Provide data in the form of data step code pasted into a code box opened on the forum with the </> icon that appears above the main message window on the forum. Provide code and log results in a similar code box.

 

It may also help a bit to describe your conversion code is supposed to be doing in case that had any logic issues along with more detail of the collection. Did you have a single plot of 2mx10m and your count was a single number of that whole plot? Of were the collections for smaller sections such as 2mx2m?

 

If you are modeling the count as the dependent variable of model that directly would, if I understand, relate to a similar 2mx10m plots.

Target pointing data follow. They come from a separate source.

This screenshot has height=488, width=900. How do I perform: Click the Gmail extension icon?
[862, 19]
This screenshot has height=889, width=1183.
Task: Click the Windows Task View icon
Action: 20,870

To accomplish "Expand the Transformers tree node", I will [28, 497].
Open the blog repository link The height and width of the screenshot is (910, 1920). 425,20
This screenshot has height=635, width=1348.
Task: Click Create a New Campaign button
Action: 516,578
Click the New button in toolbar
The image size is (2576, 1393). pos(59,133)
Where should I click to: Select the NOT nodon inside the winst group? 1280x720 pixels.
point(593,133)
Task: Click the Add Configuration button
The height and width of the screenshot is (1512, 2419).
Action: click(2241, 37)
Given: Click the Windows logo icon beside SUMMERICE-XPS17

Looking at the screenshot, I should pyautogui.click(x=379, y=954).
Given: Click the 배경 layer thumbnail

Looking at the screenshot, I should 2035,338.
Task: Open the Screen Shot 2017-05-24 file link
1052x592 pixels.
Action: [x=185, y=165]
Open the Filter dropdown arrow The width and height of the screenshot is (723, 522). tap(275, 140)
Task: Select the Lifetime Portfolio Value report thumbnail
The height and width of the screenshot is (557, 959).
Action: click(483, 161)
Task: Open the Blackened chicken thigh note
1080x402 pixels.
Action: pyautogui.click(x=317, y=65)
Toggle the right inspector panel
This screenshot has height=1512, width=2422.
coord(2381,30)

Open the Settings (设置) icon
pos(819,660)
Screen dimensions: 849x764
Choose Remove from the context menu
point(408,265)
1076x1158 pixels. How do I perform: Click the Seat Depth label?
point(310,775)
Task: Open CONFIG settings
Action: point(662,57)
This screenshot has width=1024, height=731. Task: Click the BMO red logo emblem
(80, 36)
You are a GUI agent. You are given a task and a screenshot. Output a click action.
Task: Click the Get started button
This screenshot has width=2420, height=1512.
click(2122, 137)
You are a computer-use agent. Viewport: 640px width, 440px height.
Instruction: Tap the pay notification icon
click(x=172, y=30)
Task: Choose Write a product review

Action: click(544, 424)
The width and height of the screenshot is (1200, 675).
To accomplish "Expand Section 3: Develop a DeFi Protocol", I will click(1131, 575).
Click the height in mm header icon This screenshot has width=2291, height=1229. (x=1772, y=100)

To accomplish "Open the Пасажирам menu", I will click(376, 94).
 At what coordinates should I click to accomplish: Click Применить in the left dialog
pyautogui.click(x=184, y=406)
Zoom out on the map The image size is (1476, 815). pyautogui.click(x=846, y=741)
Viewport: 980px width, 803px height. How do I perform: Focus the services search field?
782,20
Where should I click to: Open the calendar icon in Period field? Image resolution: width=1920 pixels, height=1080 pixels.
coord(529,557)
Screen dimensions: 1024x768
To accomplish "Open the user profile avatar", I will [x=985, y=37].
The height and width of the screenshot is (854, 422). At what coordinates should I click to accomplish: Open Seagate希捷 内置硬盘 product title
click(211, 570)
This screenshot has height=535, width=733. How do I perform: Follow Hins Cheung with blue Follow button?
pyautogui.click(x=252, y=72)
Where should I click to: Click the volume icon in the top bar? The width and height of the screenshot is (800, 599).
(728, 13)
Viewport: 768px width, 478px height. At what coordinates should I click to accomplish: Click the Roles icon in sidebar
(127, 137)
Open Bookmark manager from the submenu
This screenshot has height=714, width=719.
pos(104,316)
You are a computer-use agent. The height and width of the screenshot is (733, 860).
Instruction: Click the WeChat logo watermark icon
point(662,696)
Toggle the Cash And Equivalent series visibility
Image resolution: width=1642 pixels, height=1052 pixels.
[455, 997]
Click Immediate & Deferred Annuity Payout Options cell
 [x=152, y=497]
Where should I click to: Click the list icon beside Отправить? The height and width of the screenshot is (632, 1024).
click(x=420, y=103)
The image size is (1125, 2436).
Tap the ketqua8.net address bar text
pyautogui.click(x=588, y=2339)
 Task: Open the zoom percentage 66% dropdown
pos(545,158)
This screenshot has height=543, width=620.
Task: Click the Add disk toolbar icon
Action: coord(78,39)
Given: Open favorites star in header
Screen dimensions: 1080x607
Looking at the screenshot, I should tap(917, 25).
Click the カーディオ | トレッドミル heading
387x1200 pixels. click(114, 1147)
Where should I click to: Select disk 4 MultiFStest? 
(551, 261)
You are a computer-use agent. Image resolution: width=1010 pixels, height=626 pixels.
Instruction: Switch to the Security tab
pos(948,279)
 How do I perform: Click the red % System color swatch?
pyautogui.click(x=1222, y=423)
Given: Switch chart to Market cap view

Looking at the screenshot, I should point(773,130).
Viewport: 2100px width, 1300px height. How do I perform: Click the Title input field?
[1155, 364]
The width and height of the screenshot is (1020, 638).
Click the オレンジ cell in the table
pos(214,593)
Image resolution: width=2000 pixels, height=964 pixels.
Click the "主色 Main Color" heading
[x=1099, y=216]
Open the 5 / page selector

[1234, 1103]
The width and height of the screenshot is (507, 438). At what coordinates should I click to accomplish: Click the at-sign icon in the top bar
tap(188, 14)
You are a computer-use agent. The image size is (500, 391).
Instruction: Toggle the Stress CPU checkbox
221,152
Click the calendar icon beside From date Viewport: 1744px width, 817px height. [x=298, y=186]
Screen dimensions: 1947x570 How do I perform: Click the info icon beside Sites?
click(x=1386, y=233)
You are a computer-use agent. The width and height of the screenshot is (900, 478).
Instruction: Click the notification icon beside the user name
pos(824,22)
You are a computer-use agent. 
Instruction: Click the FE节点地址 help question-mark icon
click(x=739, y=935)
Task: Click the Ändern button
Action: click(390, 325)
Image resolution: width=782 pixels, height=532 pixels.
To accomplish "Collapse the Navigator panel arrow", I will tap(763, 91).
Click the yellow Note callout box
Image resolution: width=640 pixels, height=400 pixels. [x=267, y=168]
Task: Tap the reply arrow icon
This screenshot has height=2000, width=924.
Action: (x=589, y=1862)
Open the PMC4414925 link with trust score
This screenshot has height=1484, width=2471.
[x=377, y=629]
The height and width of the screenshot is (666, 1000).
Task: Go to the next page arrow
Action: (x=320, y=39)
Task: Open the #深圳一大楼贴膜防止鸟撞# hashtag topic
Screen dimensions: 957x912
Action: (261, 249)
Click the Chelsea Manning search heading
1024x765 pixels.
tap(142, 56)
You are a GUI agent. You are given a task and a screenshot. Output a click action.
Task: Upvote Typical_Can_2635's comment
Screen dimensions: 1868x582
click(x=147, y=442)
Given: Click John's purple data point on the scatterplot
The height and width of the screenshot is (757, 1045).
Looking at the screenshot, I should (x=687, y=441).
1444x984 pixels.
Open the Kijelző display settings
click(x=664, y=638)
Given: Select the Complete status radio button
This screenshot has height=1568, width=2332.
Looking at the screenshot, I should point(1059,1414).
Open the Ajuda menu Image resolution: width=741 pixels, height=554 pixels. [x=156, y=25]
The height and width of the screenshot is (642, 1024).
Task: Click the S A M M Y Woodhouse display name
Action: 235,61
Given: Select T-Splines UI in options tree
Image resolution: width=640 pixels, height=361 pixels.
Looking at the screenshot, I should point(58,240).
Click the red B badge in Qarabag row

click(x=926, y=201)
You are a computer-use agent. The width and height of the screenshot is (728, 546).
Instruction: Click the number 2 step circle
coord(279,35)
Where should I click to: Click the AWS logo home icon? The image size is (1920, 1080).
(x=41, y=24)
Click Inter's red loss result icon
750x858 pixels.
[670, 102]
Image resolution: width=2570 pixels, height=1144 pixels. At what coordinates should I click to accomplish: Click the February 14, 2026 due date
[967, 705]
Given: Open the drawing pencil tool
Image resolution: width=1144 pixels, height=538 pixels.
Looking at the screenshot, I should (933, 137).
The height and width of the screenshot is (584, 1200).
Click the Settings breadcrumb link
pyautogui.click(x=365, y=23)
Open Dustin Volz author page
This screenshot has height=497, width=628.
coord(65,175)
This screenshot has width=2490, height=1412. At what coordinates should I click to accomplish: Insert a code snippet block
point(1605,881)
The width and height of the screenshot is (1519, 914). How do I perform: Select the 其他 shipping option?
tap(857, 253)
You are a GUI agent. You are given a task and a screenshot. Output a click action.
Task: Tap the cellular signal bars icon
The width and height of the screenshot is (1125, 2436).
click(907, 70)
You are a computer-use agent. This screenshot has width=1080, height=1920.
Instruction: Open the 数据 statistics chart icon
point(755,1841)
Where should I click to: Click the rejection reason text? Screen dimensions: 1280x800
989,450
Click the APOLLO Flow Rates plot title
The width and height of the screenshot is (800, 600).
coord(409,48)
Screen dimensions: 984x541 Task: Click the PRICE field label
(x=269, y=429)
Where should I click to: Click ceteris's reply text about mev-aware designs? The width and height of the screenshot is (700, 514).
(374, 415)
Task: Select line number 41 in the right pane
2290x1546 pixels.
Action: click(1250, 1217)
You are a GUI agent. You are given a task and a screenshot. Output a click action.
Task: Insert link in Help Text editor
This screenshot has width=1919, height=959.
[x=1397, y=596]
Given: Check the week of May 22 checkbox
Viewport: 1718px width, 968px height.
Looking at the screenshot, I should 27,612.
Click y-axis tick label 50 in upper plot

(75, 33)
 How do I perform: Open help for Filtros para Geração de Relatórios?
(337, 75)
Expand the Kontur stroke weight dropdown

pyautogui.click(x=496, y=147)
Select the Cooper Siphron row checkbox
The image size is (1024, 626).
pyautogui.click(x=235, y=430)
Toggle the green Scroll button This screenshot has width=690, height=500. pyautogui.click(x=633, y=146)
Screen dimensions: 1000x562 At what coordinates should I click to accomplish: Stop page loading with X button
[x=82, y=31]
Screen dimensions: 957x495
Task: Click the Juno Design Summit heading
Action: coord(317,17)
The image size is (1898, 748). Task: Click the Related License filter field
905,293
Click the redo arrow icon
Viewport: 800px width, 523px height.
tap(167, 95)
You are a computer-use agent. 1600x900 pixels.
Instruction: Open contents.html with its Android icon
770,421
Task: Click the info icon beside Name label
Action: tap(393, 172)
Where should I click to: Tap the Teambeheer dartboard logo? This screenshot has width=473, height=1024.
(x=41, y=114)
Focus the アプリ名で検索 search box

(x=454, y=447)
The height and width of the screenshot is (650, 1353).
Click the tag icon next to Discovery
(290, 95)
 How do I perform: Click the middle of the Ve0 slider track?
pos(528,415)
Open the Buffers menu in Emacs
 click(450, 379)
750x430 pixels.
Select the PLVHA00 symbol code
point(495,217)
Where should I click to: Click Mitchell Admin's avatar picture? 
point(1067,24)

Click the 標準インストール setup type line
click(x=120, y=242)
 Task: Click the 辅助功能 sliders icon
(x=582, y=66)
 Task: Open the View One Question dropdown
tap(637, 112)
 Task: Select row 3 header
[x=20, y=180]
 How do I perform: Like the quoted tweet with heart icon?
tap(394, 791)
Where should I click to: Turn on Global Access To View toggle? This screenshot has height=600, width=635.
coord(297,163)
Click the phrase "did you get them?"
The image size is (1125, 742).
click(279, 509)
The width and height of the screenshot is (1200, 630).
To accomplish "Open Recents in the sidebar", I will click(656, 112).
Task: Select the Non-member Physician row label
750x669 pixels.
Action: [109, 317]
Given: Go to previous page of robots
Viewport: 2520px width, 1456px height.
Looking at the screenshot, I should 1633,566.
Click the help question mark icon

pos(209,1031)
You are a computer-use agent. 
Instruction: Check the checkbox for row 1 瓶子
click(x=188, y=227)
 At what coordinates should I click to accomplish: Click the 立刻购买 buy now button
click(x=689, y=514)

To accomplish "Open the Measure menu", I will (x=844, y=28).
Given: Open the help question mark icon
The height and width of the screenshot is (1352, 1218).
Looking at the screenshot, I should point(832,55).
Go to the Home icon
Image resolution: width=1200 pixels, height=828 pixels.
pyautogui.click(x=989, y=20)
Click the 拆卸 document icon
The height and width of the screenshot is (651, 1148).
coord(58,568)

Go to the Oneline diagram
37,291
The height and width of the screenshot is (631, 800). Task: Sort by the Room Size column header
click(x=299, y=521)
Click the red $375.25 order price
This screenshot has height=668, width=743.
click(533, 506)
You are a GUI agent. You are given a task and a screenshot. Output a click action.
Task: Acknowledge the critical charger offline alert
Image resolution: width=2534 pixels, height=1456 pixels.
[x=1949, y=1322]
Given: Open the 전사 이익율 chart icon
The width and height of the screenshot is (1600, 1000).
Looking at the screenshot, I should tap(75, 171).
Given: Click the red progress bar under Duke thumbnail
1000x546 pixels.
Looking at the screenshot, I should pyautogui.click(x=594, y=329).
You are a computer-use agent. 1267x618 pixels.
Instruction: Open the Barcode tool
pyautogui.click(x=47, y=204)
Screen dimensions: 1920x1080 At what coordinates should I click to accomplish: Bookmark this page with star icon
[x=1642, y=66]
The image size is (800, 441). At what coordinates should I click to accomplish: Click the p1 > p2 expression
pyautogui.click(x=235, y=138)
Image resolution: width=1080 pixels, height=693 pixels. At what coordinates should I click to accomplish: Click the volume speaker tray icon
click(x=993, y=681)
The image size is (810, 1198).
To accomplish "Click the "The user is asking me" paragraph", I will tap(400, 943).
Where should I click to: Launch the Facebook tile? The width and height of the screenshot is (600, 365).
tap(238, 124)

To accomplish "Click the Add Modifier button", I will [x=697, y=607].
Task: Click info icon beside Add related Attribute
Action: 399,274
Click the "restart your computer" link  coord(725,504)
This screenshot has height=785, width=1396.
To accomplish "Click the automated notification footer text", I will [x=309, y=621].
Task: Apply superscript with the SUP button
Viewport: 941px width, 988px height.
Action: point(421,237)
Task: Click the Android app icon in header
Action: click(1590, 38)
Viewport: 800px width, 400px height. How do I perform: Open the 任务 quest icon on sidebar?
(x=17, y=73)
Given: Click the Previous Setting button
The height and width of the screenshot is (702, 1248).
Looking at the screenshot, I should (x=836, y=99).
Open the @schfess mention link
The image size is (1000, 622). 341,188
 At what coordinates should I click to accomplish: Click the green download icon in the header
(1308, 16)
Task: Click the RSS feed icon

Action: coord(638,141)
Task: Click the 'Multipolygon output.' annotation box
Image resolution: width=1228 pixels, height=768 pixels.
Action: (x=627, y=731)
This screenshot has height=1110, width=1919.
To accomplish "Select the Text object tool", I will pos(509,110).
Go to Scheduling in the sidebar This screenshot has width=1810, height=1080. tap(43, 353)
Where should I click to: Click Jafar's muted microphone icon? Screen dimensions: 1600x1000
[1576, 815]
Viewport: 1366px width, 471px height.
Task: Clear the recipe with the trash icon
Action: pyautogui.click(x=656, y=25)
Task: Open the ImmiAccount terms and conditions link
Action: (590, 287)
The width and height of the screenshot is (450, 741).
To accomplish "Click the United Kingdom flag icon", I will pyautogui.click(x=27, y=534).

I would personally be a bid cautious of disagregating a count to any smaller area unless you could guarantee that each 2mX10m plot was pretty homogeneous. Do you believe that was the case in your collection? If the collection was with "designed to be homogenous" 2x10m plots then the average count per meter should be re-portable. If you have any reason to believe that the per square meter counts for some of the 2x10m plots varied significant then they are not homogeneous and probably should not do so. This may be indicated by the model fit statistics. If a negative binomial doesn't fit then it may be that is not a good model to start with or you data just does not support your model attempt.

SteveDenham
Jade | Level 19

@mthorne , what might be happening with the rescaling to plot area is that the data is no longer an integer count, and if you have a lot of values between zero and one, the log link gets a negative value which may be causing the failure to converge. Since all of the plots are identical in area, I think your plan to analyze the count data, and then post-process the back transformed lsmeans (ILINK mu values) to counts per square meter, is a good approach. Back transformed standard errors would also be post-processed to counts per square meter. 

 

SteveDenham

mthorne
Obsidian | Level 7

Thank you, Steve! Yes, the data become small decimals when converted to a square meter basis. GLIMMIX has no problem, even with the zeros if the the numbers are left as integers. This helps me better understand GLIMMIX.  

 

Mark Thorne

mthorne
Obsidian | Level 7

Good points! The problem with perennial weed species is that they don't often occur in uniform densities, and that is whey I counted the whole plots. I initially set up the blocks so that the densities would be as uniform as possible across all blocks, but within each plot the spatial variability was greater. The conversion was a simple division of the count per plot by the number of square meters in the plot. The count data was modeled as a dependent variable of the independent treatment variable. The only reason I had for converting to a square meter basis was that scale is common in the weed science journals.